6 Feature Types — Pitch, Pitch+Intensity, MFCC, Spectral Entropy, LPC, Mel Features
Speed Optimization — Downsampling, frame decimation, efficient computation
Automatic Contrast — Intelligently enhances matrix visibility
Normalization — Feature scaling for meaningful comparison
Visualization — Draws matrix directly in Praat Picture window
Interpretive Output — Detailed info window with pattern explanations

What is a self‑similarity matrix? An SSM is a fundamental tool in Music Information Retrieval (MIR):

Axis: Both axes represent time (same scale)
Diagonal: Always bright — each frame is perfectly similar to itself
Symmetry: Matrix is symmetric across diagonal (S[i,j] = S[j,i])
Blocks: Bright blocks indicate repeated sections
Patterns: Different musical structures create characteristic patterns

SSMs are used for: structure analysis, cover song detection, pattern finding, music segmentation.

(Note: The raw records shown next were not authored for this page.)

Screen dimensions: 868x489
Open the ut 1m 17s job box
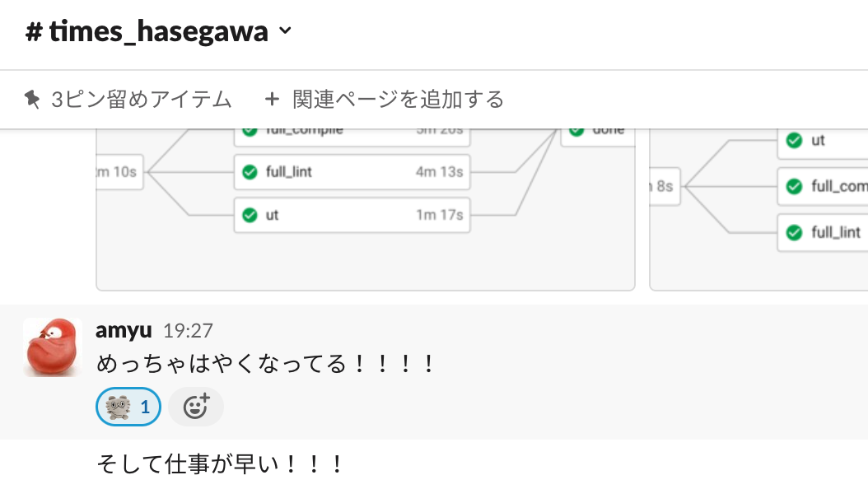tap(352, 215)
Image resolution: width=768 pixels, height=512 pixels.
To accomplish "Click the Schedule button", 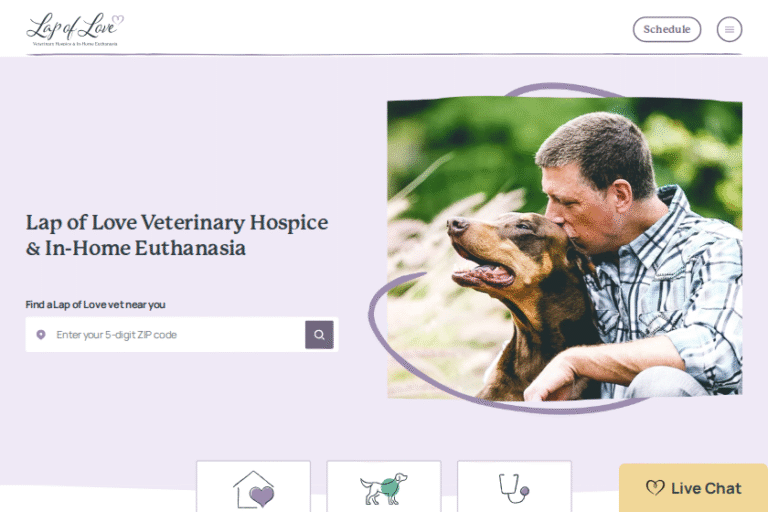I will [x=667, y=29].
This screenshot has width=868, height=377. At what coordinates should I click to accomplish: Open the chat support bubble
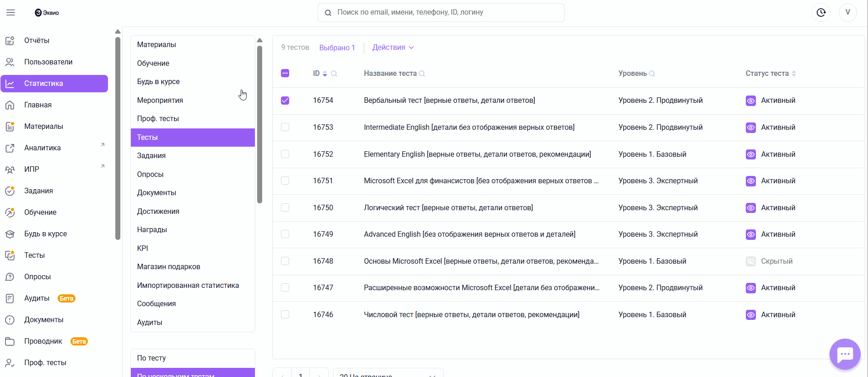845,354
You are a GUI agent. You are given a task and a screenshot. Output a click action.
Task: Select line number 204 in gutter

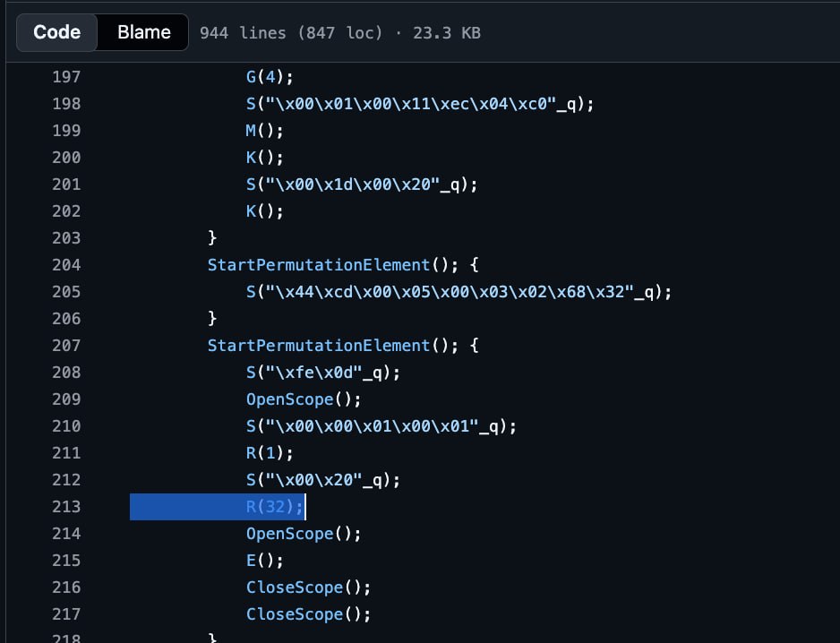pos(66,265)
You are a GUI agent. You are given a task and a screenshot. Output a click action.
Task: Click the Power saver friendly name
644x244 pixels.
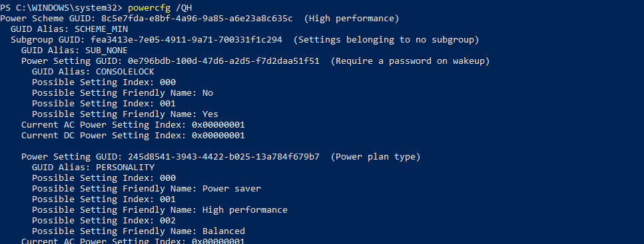click(x=232, y=189)
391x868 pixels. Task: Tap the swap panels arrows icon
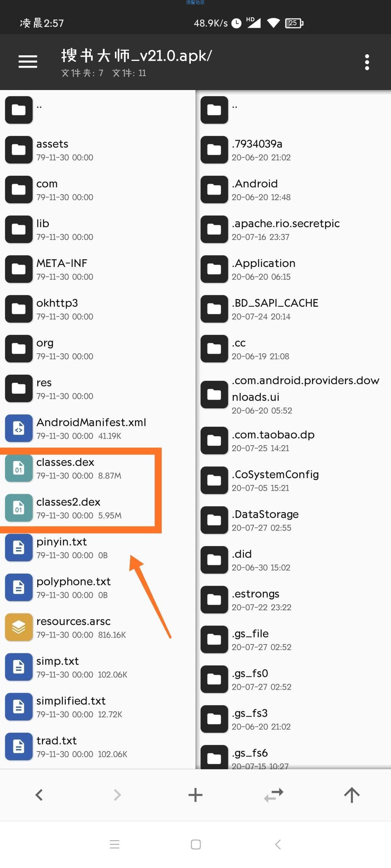point(274,795)
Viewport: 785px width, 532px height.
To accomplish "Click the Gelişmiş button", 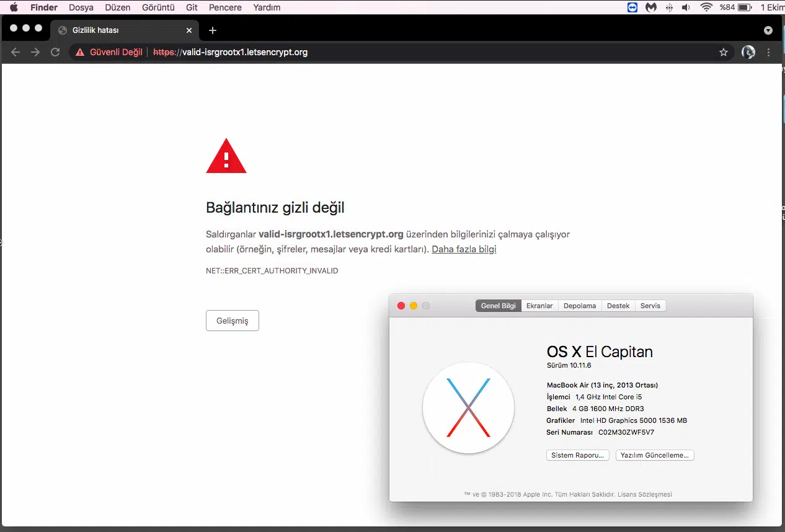I will [x=232, y=321].
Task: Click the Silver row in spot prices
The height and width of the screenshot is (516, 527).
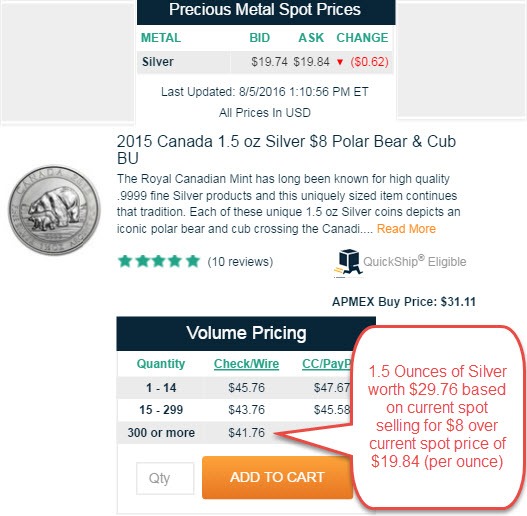Action: [x=265, y=62]
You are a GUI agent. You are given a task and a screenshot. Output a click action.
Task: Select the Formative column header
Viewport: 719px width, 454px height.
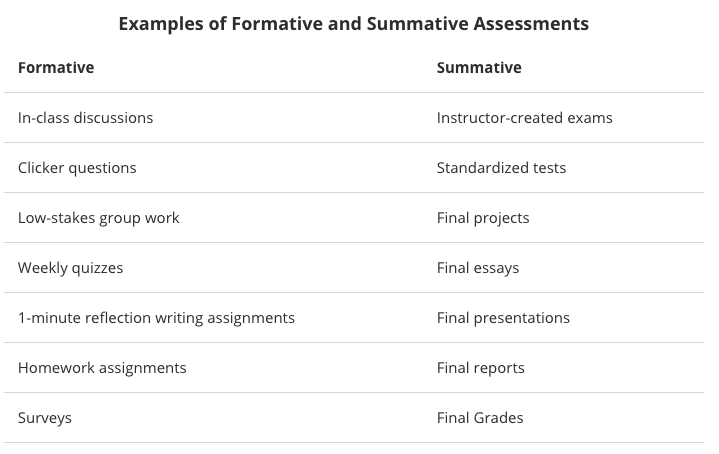(x=56, y=68)
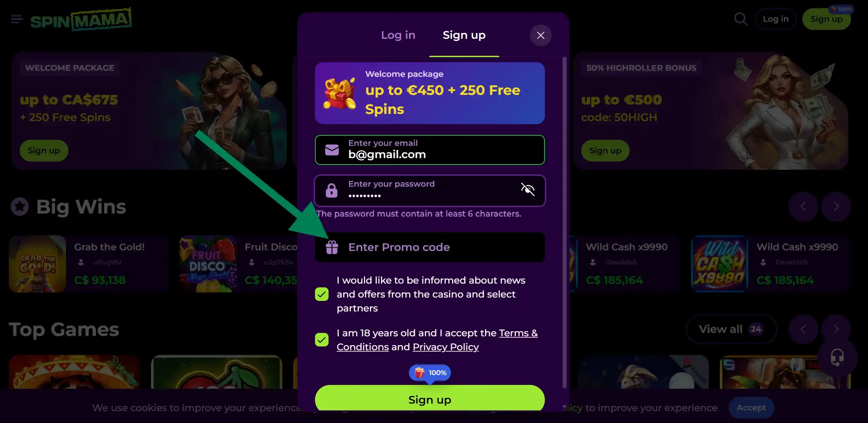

Technical Implementation: The script extracts features from audio in overlapping time frames (default 25ms windows, 10ms steps). Features are normalized (unit length for vectors, 0‑1 range for entropy). The SSM is computed as cosine similarity between feature vectors (dot product) or inverse difference for entropy. Matrix values range 0‑1, where 1 = identical, 0 = completely dissimilar. Automatic contrast enhancement applies power scaling based on mean similarity to improve visualization.

Quick start

In Praat, select exactly one Sound object.
Run script… → self_similarity_matrix.praat.
Choose Feature Type:
- Pitch only (fastest) — for melodic analysis
- MFCC (best quality) — for timbre/structure
- Spectral Entropy — for texture/complexity
- Other features as needed
Enable use_downsampling (recommended) and set processing_sample_rate (22050 Hz).
Set frame_decimation for speed: 1=all frames, 2=2× faster, 5=5× faster.
Enable auto_contrast and draw_matrix (visualization).
Click OK — processes audio, extracts features, computes SSM.
Watch Info window for progress and interpretation guide.
Matrix appears as originalName_SSM_featureName.
Picture window shows visual SSM (if draw_matrix=1).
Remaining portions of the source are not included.